I cannot compile the following c++ code, the error shows inside function call2, I suppose call and call2 are the same but error occurs on call2. I paste the error information to the related code line. Can anyone help me and explain what exactly the signature of the f is after executing the std::bind? Also I provide call3 which is using beast::bind_front_handler to bind the function and it is compiled without error.
BTW: My compiler is clang with c++ standard 14. Thanks for your time.
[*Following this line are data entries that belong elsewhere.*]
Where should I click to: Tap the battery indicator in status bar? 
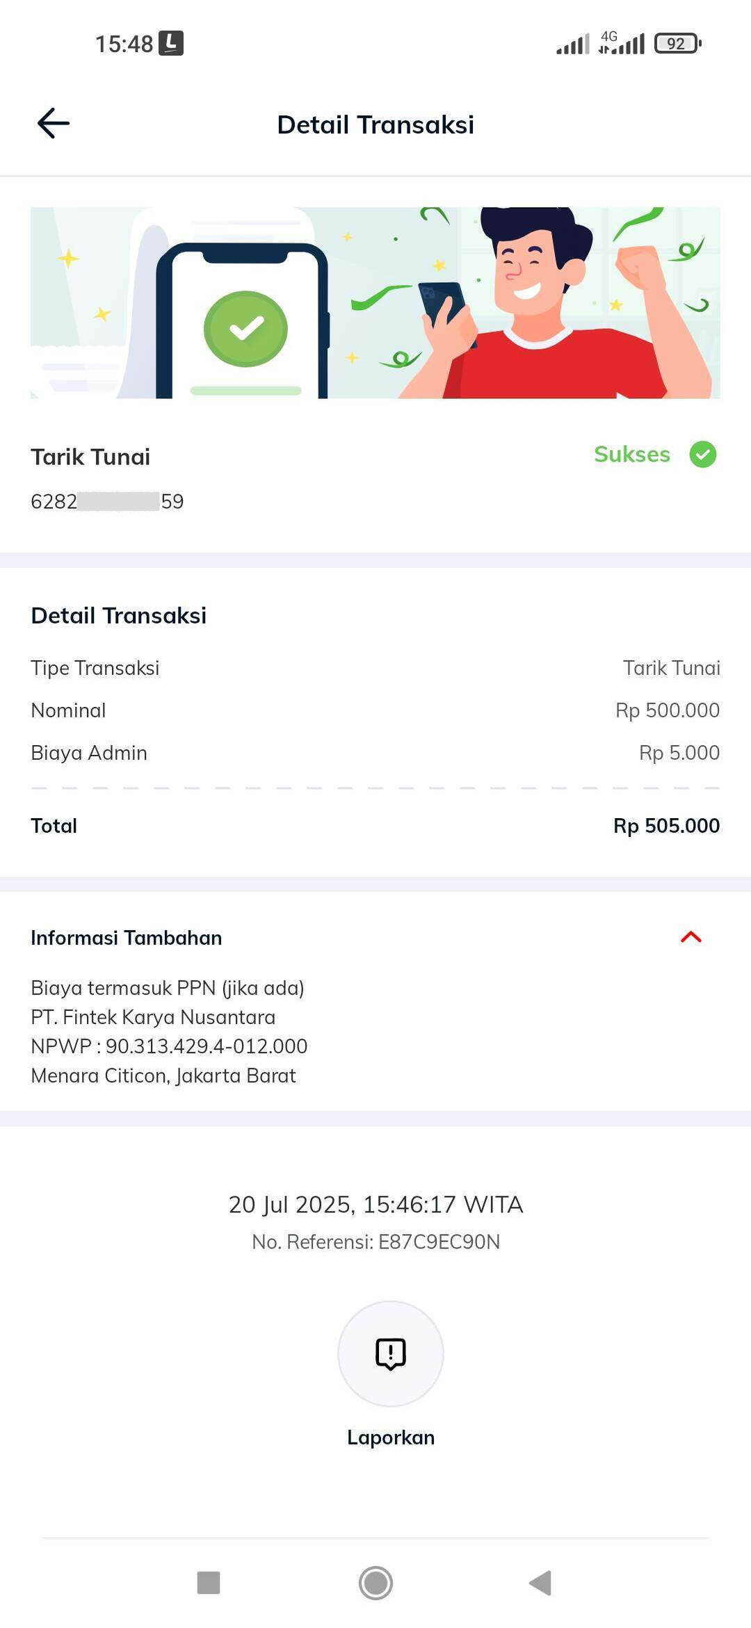pyautogui.click(x=677, y=44)
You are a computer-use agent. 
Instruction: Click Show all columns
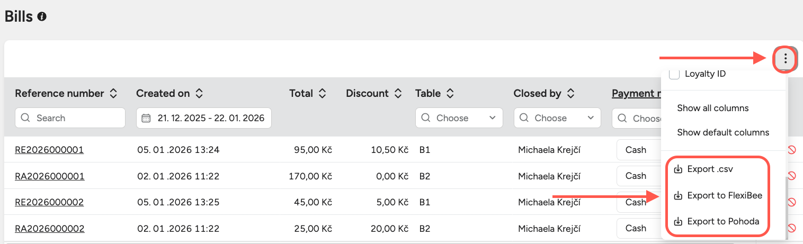712,108
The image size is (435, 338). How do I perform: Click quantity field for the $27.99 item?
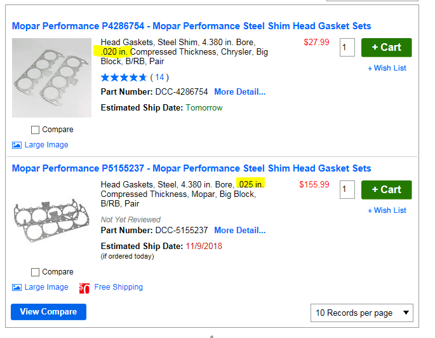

#include <boost/beast.hpp>
#include <iostream>
#include <string>
namespace beast = boost::beast;
void subfunc(int a) { std::cout << "a=" << a << std::endl; }
void func(int n, std::string s, std::function<void(int)> &&subf) { subf(n); }
template <typename F>
void call(F &&f2) {
auto f = std::bind(func, 1, "100", std::forward<F>(f2));
f();
}
void call2(std::function<void(int)> &&f2) {
auto f = std::bind(func, 1, "100", std::move(f2));
f(); // No matching function for call to object of type 'std::__1::__bind<void (&)(int, std::__1::basic_string<char>, std::__1::function<void (int)> &&), int, char const (&)[4], std::__1::function<void (int)> >'
}
void call3(std::function<void(int)> &&f2) {
auto f = beast::bind_front_handler(func, 1, "100", std::move(f2));
f();
}
int main() {
call(subfunc);
call2(subfunc);
call3(subfunc);
return 0;
}
Lvalue cannot be bound to rvalue reference.
When you have:
void bar(int&&) {}
int i = 0;
bar(i); // error
the last line will not compile.
This is the reason your code fails in second case.
std::bind takes all passed arguments and copies/moves them into data member of newly generated functor:
std::bind(func,arg1,arg2)
gives you:
class closure1 {
Arg1 arg1;
Arg2 arg2;
void operator()() {
func(arg1,arg2);
}
};
and it provides also function call operator in which, arg(s) are passed by value as Lvalues (4th dot in Member function operator() section of std::bind reference:
Otherwise, the ordinary stored argument arg is passed to the invokable object as lvalue argument: the argument vn in the std::invoke call above is simply arg and the corresponding type Vn is T cv &, where cv is the same cv-qualification as that of g.
So this:
auto f = std::bind(func, 1, "100", std::forward<F>(f2));
generates
class closure2 {
int i = 1;
std::string s = "100";
std::forward<void(int)> f;
void operator()() {
func(i,s,f); // [1]
}
};
and in [1] is problem, because f as lvalue cannot be bound to rvalue reference declared in:
void func(int n, std::string s, std::function<void(int)> &&subf)
you can add another overload taking lvalue reference:
void func2(int n, std::string s, std::function<void(int)> &subf)
and call bind with that version of your overloads.
There is no problem with bind_front_handler because in this implementation all data members of generated functor are forwarded to a target:
func(...,std::forward< std::function<void()> >(f));
so f will be casted into rvalue reference, and func can accept this argument.